Drug stocks fell after news that the negotiations broke down between Glaxo Wellcome and SmithKline Beecham. Yet for the week, drug stocks, as measured by the Amex Pharmaceuctical Index, are higher.
Amidst uncertainty, investors say they're willing to pay a premium for predictable earnings, which pharmaceutical companies historically have delivered. "With the market at a high level, you're willing to pay more for safety," said Eli Salzmann, director of research at Lord Abbett.
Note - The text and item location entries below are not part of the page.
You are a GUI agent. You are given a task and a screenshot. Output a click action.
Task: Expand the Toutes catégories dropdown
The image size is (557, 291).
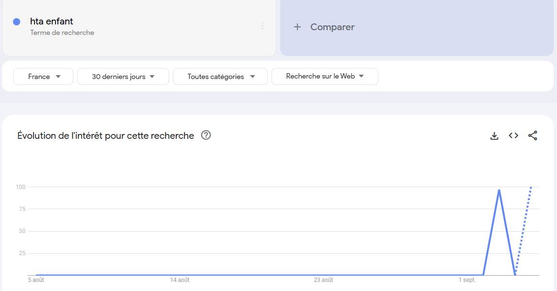[x=220, y=77]
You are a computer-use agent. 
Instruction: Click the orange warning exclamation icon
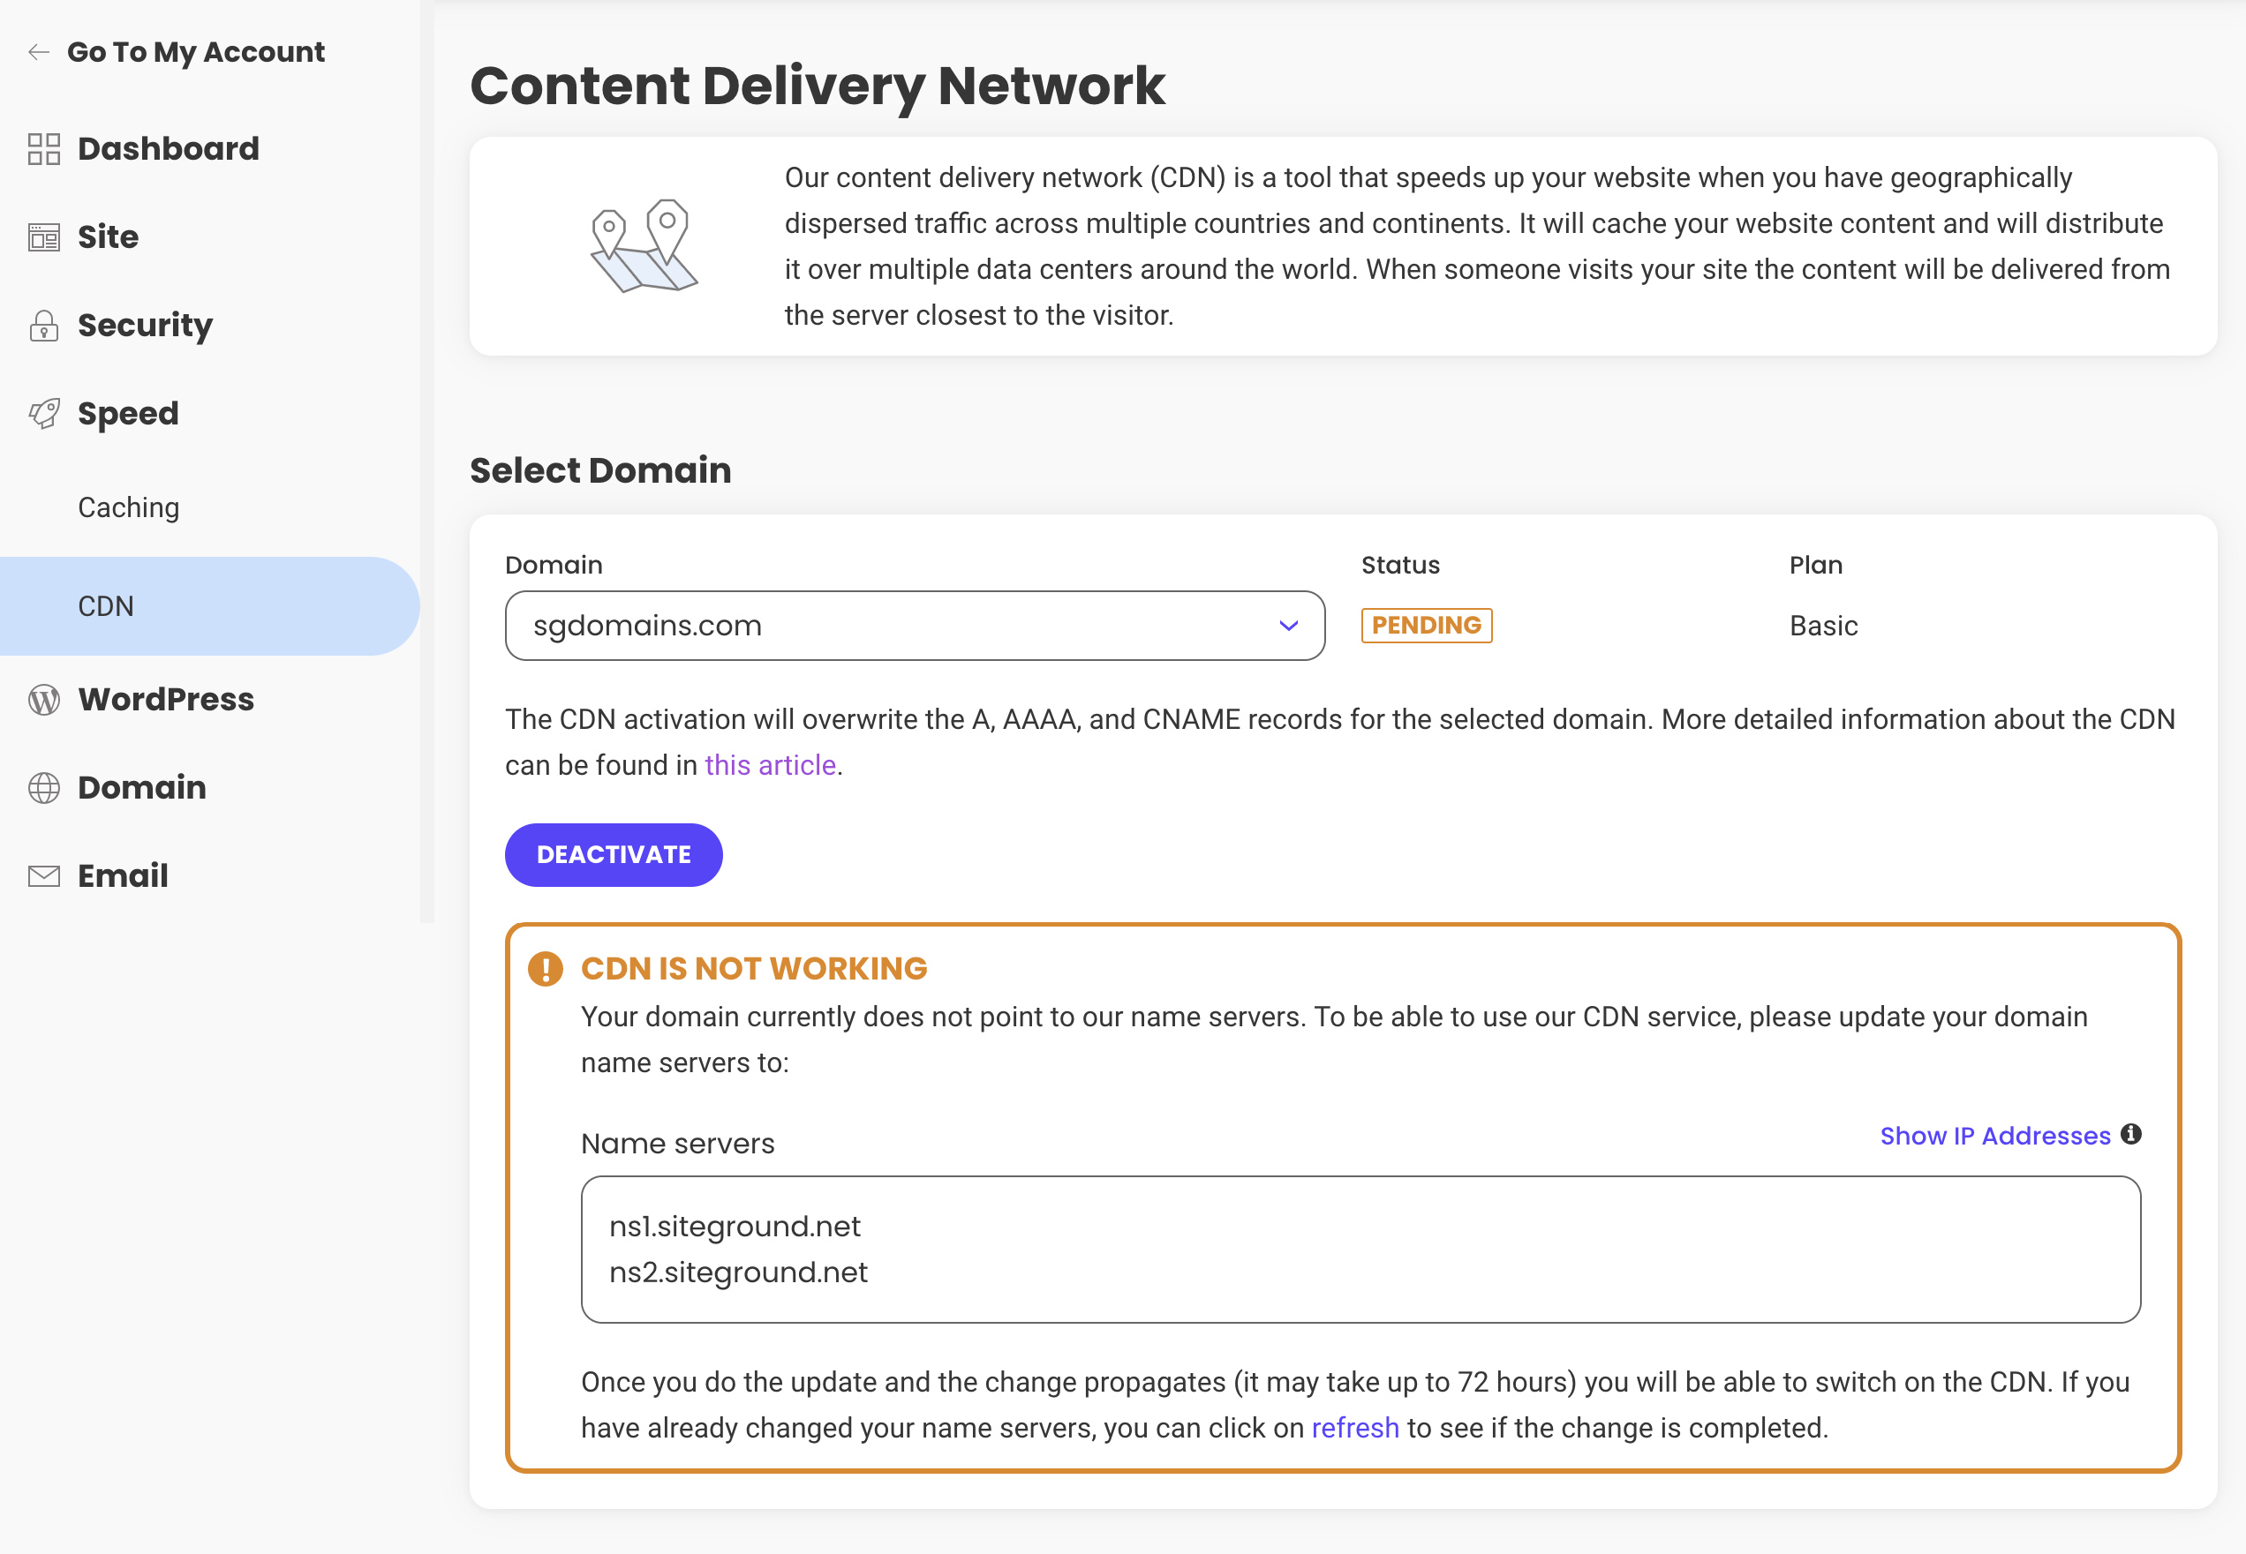point(545,969)
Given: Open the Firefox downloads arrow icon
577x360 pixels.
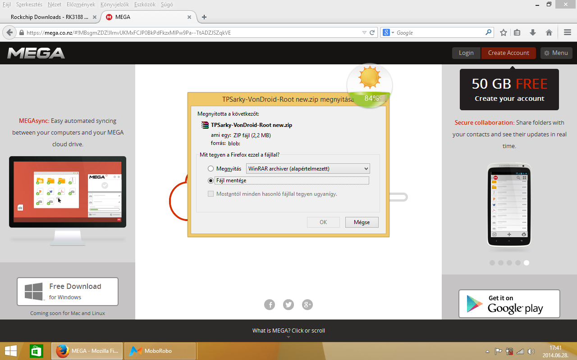Looking at the screenshot, I should [533, 32].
Many investors are relieved that the economic crisis in Asia has done less damage than they expected to companies. Earnings in the most recent quarter rose a respectable 11.3 per cent among the companies in the Standard & Poor's 500 Index, up from 6 per cent a year earlier.
US bonds are not doing as well. They posted their first monthly drop in six months during February as expectations evaporated for a Federal Reserve interest rate cut soon.
Yet there's a silver lining. For some investors, the decline has only made bonds that much more attractive because there's no evidence inflation is poised to quicken. That makes real yields - calculated by subtracting the inflation rate from actual yields - the highest they've been since August.